▶
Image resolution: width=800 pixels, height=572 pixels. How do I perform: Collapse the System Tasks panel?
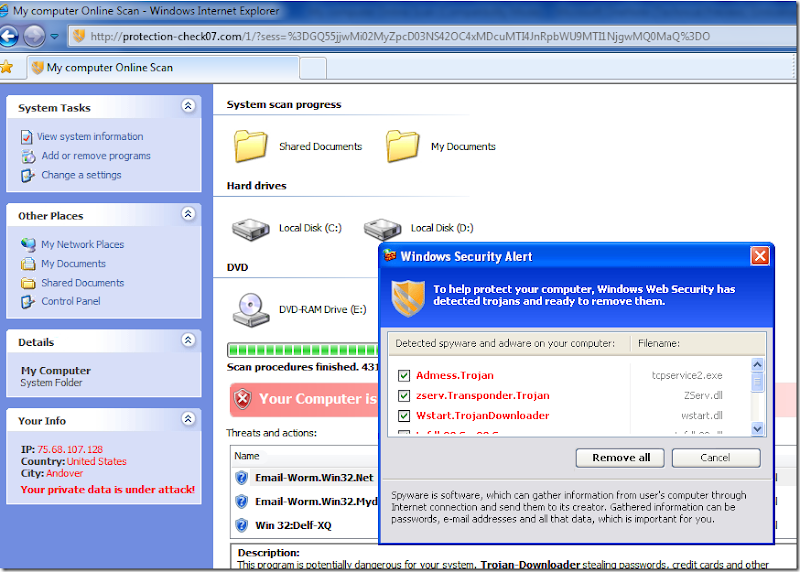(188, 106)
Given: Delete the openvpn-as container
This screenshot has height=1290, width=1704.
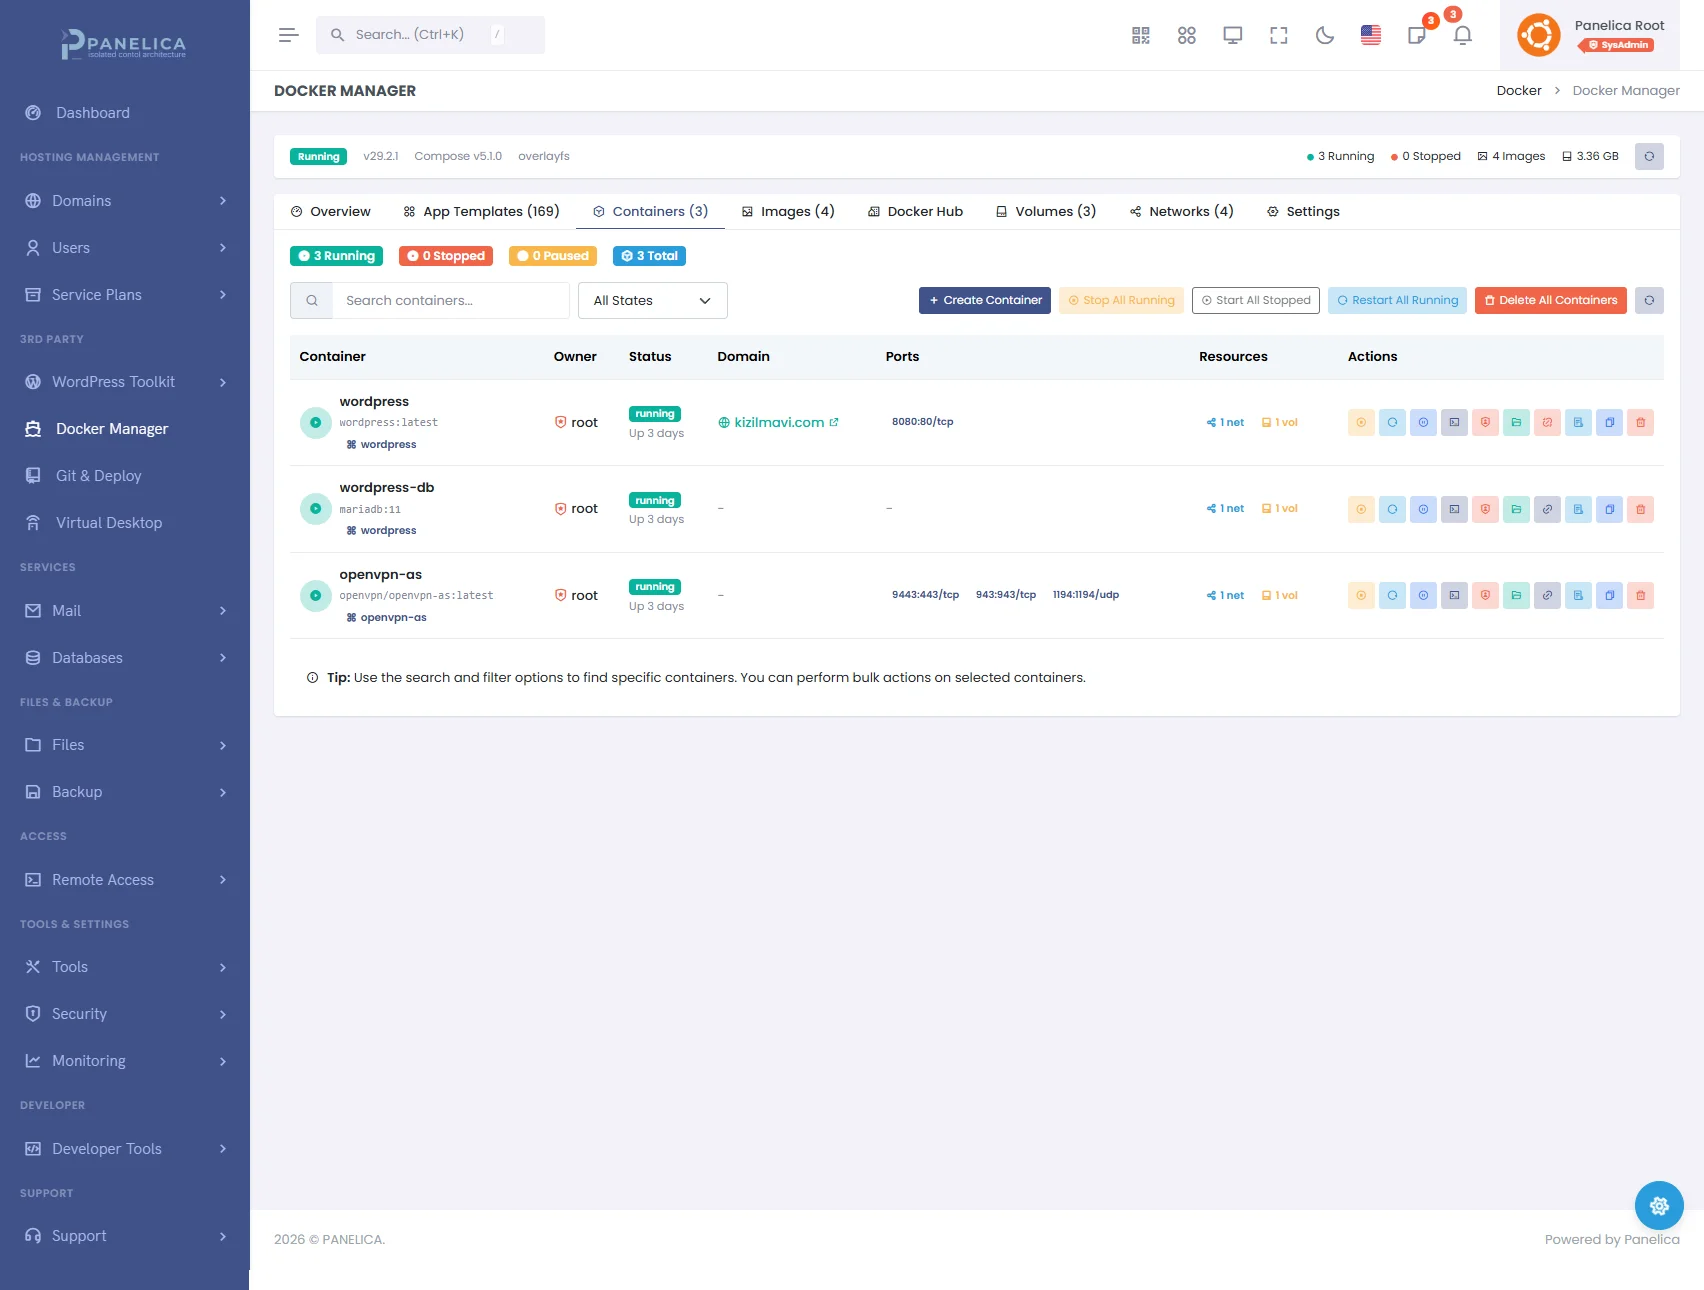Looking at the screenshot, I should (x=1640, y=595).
◀
▶
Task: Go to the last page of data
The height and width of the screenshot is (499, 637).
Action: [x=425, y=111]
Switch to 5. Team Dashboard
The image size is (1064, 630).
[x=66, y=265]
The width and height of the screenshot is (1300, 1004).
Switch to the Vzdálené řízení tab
◀
● **PROMPT**
For this exercise, please output exactly the lines above starting at the line with "The height and" and ending at the line with "Switch to the Vzdálené řízení tab", ends included.

● **SOLUTION**
The height and width of the screenshot is (499, 637).
Action: [x=425, y=111]
Switch to 5. Team Dashboard
The image size is (1064, 630).
[x=66, y=265]
The width and height of the screenshot is (1300, 1004).
Switch to the Vzdálené řízení tab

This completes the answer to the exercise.